Whenever I edit a markdown file with more than 300 or 500 lines with some code blocks, the input latency increases dramatically. When it's more than 1000 lines, I have to wait for almost a second for a keypress to show up on my screen. If I delete characters, the cursor disappears and text is deleted with a delay of almost a second.

I'm not sure how to disable syntax highlighting for fenced code blocks when using the markdown treesitter parser or if it'll help. If I disable the markdown treesitter parser, there's a significant improvement in input latency.

I've noticed from the startuptime logs that vimscript runtime syntax files are sourced for code blocks, including markdown.vim, even though I've installed treesitter parsers for all the languages mentioned in the log and I've also disabled vim regex syntax highlighting in my neovim config.

clason commented 2 years ago

I'm not sure how to disable syntax highlighting for fenced code blocks when using the markdown treesitter parser or if it'll help. If I disable the markdown treesitter parser, there's a significant improvement in input latency.

Remove the injections.scm from your runtime path.

I've noticed from the startuptime logs that vimscript runtime syntax files are sourced for code blocks, including markdown.vim, even though I've installed treesitter parsers for all the languages mentioned in the log and I've also disabled vim regex syntax highlighting in my neovim config.

Are you sure they're actually executed? They will show up even if they're skipped by finishing early (which is the usual mechanism for Vim to "skip" files).

ayushnix commented 2 years ago

Remove the injections.scm from your runtime path.

I moved the injections.scm file out of my runtime path and markdown files still highlight the fenced code blocks and have the same input latency as mentioned before.

I confirmed that the injections.scm file was not in my runtime path using

:lua print(vim.inspect(vim.api.nvim_get_runtime_file('queries/lua/*', true)))

Are you sure they're actually executed?

Sorry, I'm not. I assumed they were since they were adding non-negligible time in the startuptime log.

clason commented 2 years ago

:lua print(vim.inspect(vim.api.nvim_get_runtime_file('queries/lua/*', true)))

that's the wrong one, though -- you want the queries/markdown/injections.scm.

ayushnix commented 2 years ago

that's the wrong one, though -- you want the queries/markdown/injections.scm.

Ah, that helps, thanks!

The input latency is almost back to normal. If I delete characters using backspace, the cursor still disappears though. I've confirmed that this doesn't happen in other types of files.

https://user-images.githubusercontent.com/79408161/174270301-b75426b4-8ee6-49c6-8f44-b78a95adc738.mp4

The syntax highlighting for markdown also gets messed up in some regions but that's probably just markdown quirks though.

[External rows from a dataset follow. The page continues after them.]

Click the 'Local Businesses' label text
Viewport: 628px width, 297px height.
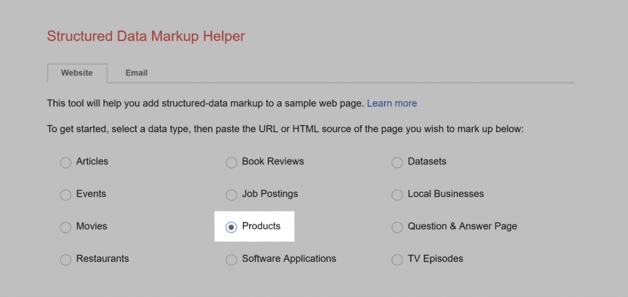[445, 194]
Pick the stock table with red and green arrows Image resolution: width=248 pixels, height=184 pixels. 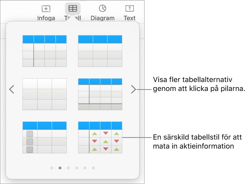tap(100, 137)
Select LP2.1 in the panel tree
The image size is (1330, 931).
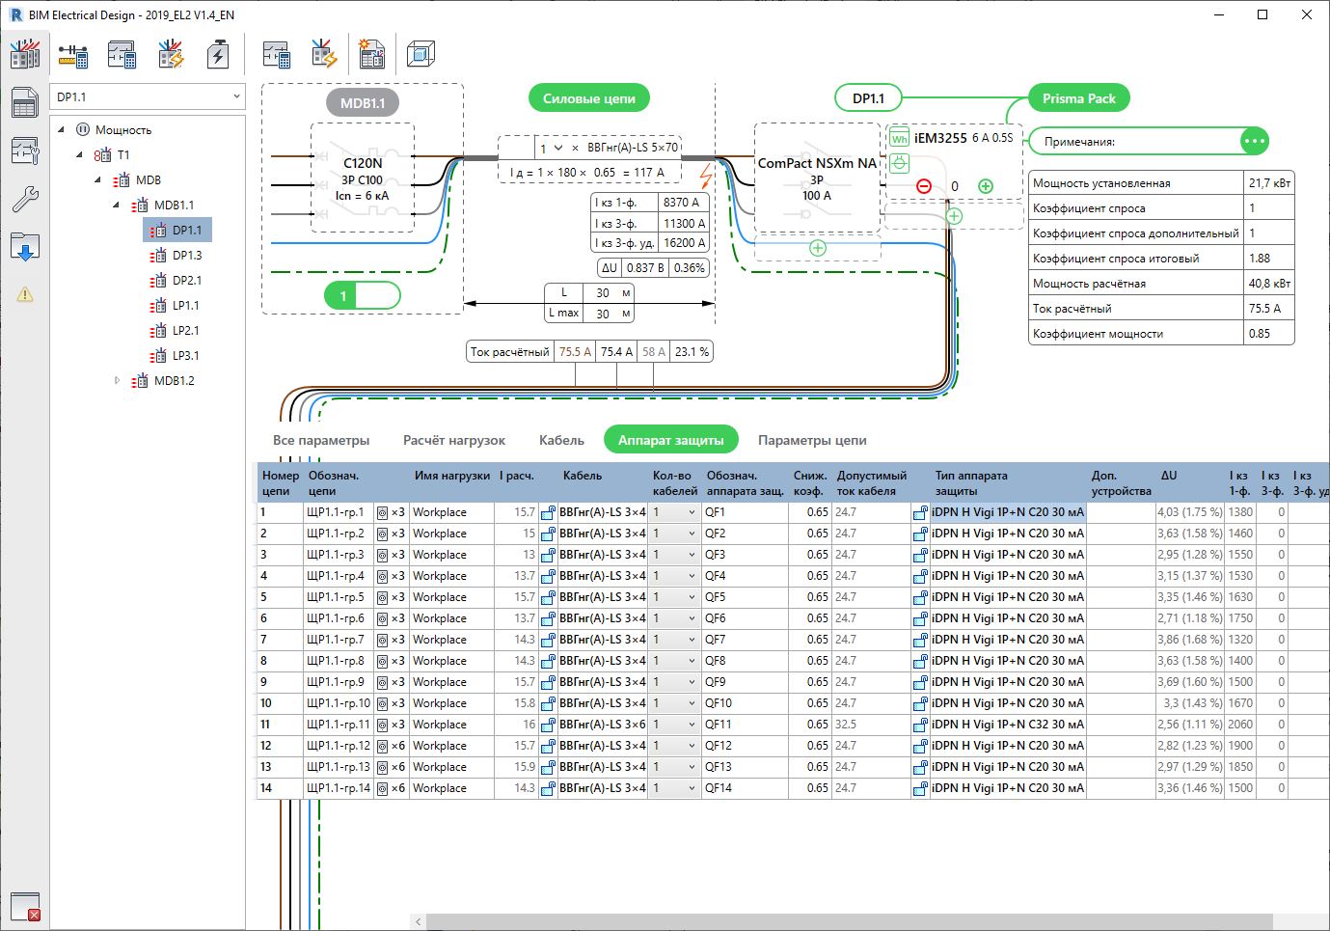click(185, 331)
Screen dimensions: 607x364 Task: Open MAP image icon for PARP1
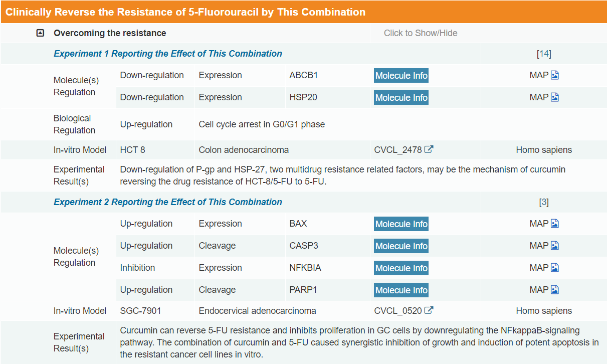555,290
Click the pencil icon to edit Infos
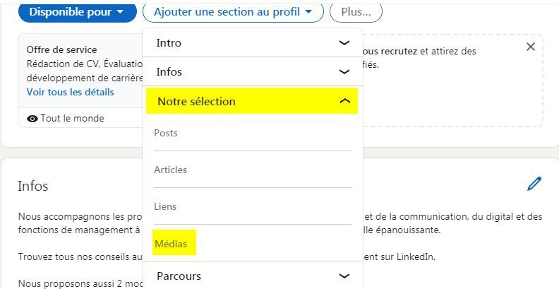The height and width of the screenshot is (289, 559). [x=534, y=184]
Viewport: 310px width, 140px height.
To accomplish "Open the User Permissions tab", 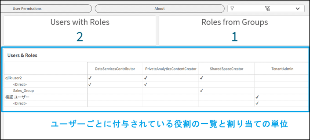I will pyautogui.click(x=27, y=9).
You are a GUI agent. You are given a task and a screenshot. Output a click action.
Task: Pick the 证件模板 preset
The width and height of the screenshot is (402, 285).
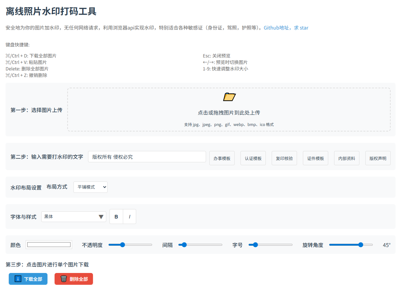(316, 158)
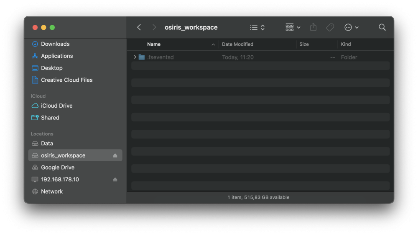Image resolution: width=418 pixels, height=235 pixels.
Task: Click the back navigation arrow
Action: [139, 27]
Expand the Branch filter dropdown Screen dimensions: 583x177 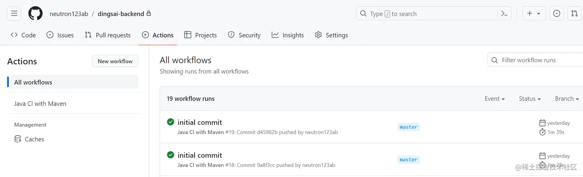566,99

clason commented 2 years ago

Yeah, markdown is just hard to parse into a syntax tree. People are working on that, but it is highly non-trivial.

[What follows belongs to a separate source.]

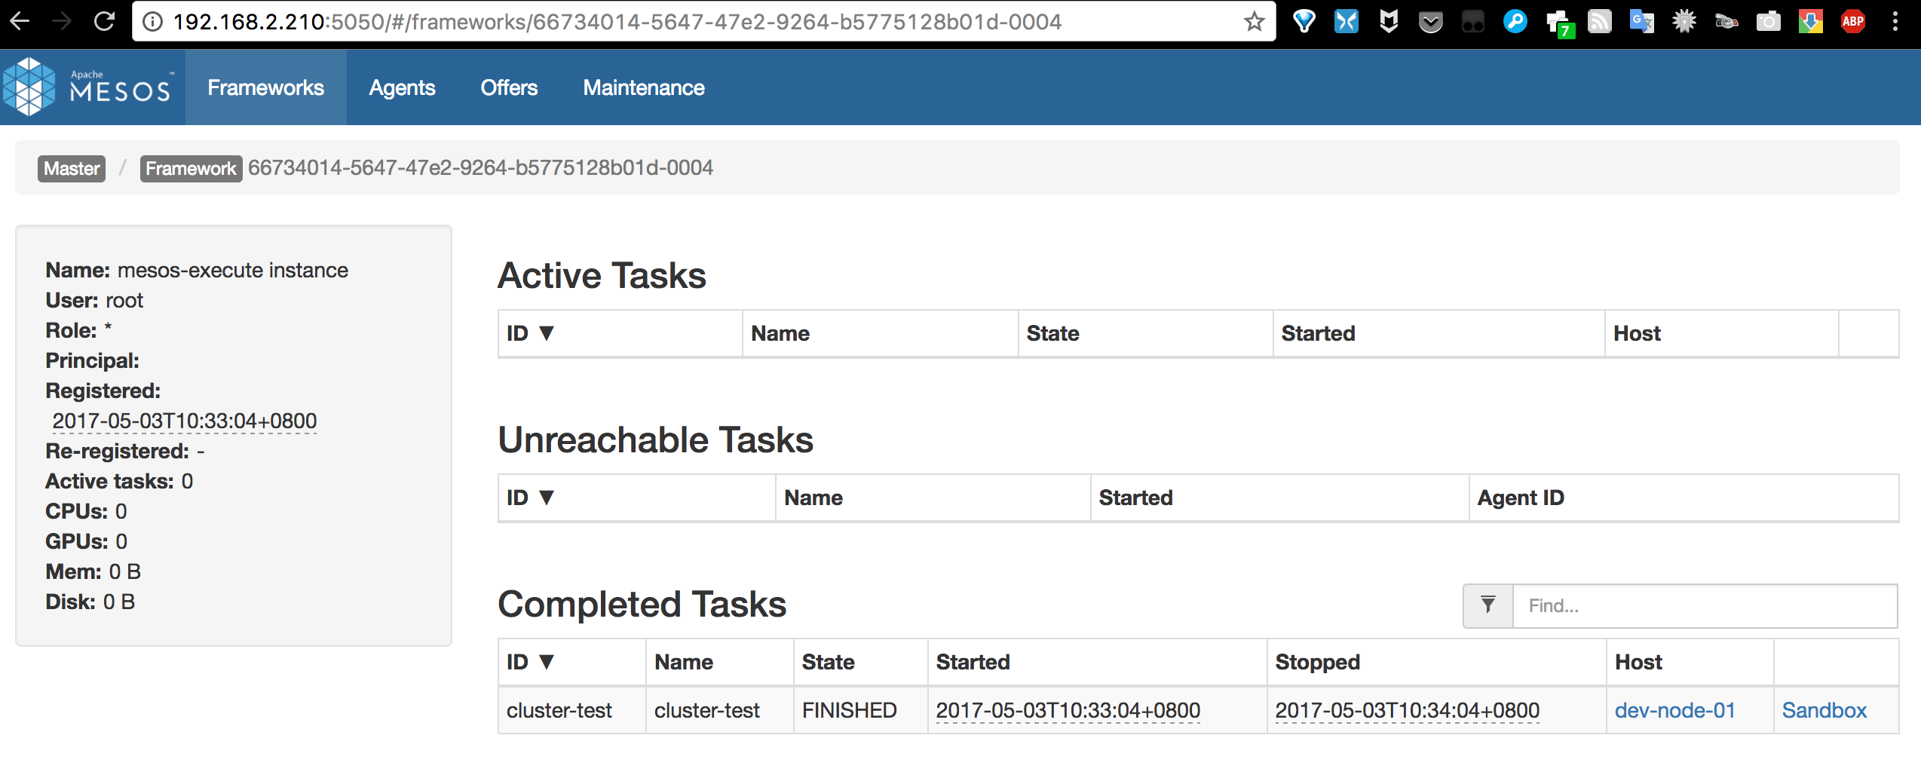The image size is (1921, 781).
Task: Open the Pocket extension icon
Action: (x=1430, y=22)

ayushnix commented 2 years ago

@clason that's okay, thanks for your help

This is an unrelated question but can you point me to a markup language for writing documents that is well supported in treesitter and doesn't have performance issues in neovim if the document is more than 1000 or 2000 lines long?

I'm considering writing my documents in another such markup language and then converting it back to markdown using pandoc before I push them to a git repo.

clason commented 2 years ago

Not to my knowledge; this is a fundamental limitation common to all "soft" markup languages (opposed to structured ones like HTML or LaTeX).

You could give RST a try, though.

ayushnix commented 2 years ago

That's disappointing. It reminds me of this post on undeadly.org about markdown.

I'm not sure if neorg and its treesitter parser can handle large documents without introducing input latency in the terminal. If not, I'll probably switch to writing articles in HTML.

Thanks!

theHamsta commented 2 years ago

@ayushnix I'm sure the problems with markdown input latency can be solved by a time out for tree-sitter parsing. It was working smoothly when I added the time out (except that highlighting was lost sometimes due to the fact that there is not code), possibly switching to background parsing or to reusing the previous parsing result. We're talking about max 42ms during incremental parsing which is slow enough to build up a latency lag when you type multiple letters at once, but still manageable as an editor to provide the highlighting. In other words: it's to slow for "on every keystroke", but fast enough to catch up once it moved to background parse once it reached the timeout. The problem we're experiencing here is that after a fast input of 5 letters, we experience 5 times the parsing latency while with a timeout it would be possible to cancel the first 4 letters and finish at the last letter with a background thread. Usually, the 5 times incremental parsing should go really fast as the parser state should have changed much. But even when that does not work the editor should harness itself against excessive parsing times.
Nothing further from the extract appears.